Previously published in The Campus
The ever-beloved greeting card companies strive relentlessly to present holidays as events surrounded by perfection and embedded in normalcy. Yet, we see consistently in our own lives and in the lives of those around us, that this nuclear family ideal of holidays ceases to exist day to day.
With this connotation surrounding major familial happenings, it is no surprise that Mother’s Day falls into this same categorization. The act of categorizing Mother’s Day into something only for people with traditional motherly scenarios makes it increasingly difficult for unconventional situations to fit into the mainstream realm of consumerism driven festivities.
Despite said misfortunes, it is vital to note, and furthermore tell the stories of, individuals who have broken down the barriers of the “cliché holiday” and have chosen to make the day their own. City College senior, Curtis Ashley, has had an unconventional family for as long as he can remember. Ashley lost his mother when he was just eight years old. He shares that he has “forgotten her voice, her touch, everything.” Just a few years after, he also lost his father.
During this distressing time, Ashley’s aunt took care of him and his two older sisters. “My aunt is the closest thing I will ever have to a mother,” he discloses.
Ashley speaks of his aunt with an incredible amount of love and respect. “It is because of her selfless act that I am where I am today. Had she not intervened, my sisters and I may have been separated, something at the time I couldn’t deal with.” He continues on, “ever since my father’s death in 2012, she has been the driving force of my life. There’s not a single other person on this earth that I owe more to.”
When asked how he celebrates Mother’s Day with his aunt, Ashley answered that in recent years, he has bought her a card to “show that I appreciate all she has done for me.”
Taylor Burgos, a freshman studying childhood education, tells that her parents got divorced when she was quite young. Because of this, her mom “played the role of both parents” for most of her life. This was heightened when her father passed away four years ago.
Burgos is very close with her mother, sharing that she is “pretty much a mini version of her.” For Mother’s Day, her siblings and herself all try to chip in on a gift for their mom. They also attempt to get together for brunch; however, being in different states this year, Mother’s Day may look a little different. Burgos encourages everyone to “embrace what you have and love those in your life.”

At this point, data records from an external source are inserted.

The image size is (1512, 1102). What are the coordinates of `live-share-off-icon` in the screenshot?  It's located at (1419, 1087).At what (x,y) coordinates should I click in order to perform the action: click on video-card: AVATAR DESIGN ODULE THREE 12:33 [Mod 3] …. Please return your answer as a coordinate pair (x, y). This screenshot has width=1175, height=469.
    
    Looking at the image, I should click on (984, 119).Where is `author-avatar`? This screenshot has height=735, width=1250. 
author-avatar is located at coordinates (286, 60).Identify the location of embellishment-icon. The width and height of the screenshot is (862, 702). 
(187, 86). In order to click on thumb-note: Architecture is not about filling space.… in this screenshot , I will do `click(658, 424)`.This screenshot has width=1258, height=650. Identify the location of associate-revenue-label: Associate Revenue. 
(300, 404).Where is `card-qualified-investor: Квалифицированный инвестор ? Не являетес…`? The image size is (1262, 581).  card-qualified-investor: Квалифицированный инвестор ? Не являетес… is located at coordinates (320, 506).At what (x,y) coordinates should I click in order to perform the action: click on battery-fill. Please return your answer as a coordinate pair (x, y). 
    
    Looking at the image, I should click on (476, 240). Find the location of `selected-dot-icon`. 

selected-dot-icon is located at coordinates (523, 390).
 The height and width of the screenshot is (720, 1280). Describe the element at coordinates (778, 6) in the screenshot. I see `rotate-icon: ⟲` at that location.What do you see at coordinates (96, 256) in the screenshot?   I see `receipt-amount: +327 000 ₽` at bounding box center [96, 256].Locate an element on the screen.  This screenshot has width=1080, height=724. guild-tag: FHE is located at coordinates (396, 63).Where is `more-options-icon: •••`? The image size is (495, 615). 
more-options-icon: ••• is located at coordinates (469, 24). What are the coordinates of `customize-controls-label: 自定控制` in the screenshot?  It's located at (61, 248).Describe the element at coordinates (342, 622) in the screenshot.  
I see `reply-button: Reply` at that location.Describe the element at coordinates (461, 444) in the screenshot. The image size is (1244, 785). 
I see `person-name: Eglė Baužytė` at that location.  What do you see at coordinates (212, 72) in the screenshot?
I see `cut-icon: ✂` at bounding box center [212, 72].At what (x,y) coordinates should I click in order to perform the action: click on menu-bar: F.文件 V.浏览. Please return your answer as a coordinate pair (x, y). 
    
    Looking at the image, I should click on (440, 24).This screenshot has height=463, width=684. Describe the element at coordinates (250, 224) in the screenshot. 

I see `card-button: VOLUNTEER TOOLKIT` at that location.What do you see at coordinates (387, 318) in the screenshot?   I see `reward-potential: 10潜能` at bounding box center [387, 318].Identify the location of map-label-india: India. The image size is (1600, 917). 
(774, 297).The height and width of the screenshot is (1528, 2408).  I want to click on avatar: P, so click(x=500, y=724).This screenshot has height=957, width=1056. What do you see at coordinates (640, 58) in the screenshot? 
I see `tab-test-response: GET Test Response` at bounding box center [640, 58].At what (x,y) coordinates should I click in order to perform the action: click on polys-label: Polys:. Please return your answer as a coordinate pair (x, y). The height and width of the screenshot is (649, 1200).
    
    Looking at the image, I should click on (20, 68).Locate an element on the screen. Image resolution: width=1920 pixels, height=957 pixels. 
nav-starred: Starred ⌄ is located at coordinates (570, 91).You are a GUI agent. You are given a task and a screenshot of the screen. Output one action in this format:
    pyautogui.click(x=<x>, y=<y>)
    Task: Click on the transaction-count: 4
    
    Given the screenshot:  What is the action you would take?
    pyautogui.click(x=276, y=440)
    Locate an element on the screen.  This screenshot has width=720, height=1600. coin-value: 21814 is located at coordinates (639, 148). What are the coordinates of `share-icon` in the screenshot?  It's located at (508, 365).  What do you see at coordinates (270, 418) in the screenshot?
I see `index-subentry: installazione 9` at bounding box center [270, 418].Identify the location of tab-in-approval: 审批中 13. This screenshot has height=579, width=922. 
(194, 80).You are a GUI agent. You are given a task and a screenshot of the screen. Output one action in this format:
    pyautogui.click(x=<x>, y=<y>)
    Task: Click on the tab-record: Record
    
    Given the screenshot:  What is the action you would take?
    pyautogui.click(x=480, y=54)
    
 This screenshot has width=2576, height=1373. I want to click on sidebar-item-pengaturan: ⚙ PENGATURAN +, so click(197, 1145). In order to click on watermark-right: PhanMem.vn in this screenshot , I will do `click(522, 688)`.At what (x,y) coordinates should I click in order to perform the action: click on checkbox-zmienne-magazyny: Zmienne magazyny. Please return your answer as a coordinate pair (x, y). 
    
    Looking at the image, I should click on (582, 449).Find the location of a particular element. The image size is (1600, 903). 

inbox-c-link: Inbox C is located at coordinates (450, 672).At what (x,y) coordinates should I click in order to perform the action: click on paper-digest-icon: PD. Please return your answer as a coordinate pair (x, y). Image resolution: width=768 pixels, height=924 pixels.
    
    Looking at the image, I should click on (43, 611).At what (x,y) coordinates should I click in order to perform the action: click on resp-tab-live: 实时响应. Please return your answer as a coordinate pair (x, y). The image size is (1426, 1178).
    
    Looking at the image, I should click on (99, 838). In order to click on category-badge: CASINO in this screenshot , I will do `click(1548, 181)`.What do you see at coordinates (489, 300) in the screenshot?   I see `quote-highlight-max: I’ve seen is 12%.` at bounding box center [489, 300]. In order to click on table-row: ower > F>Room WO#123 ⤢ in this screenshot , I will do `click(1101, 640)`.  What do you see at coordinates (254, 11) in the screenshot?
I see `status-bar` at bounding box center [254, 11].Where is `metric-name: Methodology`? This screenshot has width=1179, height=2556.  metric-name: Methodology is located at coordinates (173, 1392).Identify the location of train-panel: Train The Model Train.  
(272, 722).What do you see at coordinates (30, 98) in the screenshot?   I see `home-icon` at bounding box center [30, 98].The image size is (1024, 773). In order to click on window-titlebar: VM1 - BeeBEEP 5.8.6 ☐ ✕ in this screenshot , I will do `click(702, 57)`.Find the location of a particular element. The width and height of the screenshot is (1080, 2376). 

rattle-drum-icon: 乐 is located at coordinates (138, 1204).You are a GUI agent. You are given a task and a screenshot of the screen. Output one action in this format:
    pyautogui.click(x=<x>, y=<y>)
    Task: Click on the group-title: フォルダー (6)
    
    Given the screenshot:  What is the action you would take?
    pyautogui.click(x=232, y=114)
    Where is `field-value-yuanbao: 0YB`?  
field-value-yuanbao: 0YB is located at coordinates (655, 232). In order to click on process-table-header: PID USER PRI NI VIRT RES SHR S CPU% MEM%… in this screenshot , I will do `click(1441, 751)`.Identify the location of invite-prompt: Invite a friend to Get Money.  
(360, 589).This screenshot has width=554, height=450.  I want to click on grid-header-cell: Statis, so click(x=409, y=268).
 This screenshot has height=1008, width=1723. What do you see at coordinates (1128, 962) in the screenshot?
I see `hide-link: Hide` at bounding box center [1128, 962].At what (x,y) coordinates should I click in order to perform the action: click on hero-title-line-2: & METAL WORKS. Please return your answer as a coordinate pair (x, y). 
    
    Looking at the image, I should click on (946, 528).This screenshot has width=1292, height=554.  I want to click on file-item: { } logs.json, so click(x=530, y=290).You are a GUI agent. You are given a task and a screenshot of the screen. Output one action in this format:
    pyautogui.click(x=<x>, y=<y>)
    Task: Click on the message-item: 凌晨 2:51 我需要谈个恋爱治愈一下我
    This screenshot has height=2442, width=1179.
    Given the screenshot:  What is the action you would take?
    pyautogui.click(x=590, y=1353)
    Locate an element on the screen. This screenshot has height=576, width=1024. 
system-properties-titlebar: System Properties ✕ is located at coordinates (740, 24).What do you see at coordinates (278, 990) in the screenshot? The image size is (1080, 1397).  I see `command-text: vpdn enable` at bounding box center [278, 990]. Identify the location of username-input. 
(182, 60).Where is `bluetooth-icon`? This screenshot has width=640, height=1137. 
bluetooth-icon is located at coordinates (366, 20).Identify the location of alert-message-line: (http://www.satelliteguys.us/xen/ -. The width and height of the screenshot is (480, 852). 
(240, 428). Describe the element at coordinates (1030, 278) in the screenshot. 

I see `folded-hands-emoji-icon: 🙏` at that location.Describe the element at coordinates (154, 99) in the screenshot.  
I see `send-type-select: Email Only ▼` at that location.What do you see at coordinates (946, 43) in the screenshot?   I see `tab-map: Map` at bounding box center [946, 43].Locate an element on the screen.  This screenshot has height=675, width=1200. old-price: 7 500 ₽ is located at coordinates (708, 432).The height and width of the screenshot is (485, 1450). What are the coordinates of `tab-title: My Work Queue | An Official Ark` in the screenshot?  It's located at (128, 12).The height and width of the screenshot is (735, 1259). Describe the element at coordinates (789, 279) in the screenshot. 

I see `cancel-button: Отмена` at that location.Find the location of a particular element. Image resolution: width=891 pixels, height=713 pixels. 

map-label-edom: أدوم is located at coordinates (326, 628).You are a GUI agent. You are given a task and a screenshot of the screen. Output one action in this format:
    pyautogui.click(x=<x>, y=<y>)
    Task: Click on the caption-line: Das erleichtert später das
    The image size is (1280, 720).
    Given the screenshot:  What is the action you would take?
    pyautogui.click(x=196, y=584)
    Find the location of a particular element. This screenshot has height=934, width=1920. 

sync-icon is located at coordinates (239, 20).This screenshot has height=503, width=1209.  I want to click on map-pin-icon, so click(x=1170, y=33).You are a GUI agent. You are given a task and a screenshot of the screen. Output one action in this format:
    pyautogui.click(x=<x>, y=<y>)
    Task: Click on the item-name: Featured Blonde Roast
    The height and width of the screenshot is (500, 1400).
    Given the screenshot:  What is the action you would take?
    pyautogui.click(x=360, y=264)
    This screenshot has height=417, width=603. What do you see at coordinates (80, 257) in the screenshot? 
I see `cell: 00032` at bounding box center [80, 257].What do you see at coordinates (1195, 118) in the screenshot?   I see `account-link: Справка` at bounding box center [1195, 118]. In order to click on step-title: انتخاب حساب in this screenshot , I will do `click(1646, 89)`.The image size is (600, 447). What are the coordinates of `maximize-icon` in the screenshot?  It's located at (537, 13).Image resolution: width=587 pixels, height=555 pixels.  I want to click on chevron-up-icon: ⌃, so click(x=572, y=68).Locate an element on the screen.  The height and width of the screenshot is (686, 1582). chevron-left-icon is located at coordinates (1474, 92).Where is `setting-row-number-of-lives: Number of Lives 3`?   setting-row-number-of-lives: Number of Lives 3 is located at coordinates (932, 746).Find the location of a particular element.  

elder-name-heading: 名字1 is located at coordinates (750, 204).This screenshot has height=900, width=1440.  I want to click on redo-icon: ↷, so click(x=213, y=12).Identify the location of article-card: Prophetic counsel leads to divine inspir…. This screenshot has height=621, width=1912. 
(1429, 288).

Both Ashley and Burgos know what it is like to have unconventional family situations and love deeply throughout the storm. Whether you have a traditional story or one with twists and turns, Mother’s Day is all about finding the joy around you and appreciating those in your life who have been there for you, no matter the technical relationship titles. Ashley hopes that this Mother’s Day we show those in our lives that we appreciate them in small gestures as simple as saying thank you. “These things may seem small and trivial to you, but it can mean a lot to them. Everyone goes through a lot, and sometimes, all you want is to feel appreciated.”
Lastly, know that these seemingly unorthodox situations do not define you or your relationships. Burgos ends her testimony by advocating this, “your situation may not be conventional but that doesn’t make you any less of a great person.”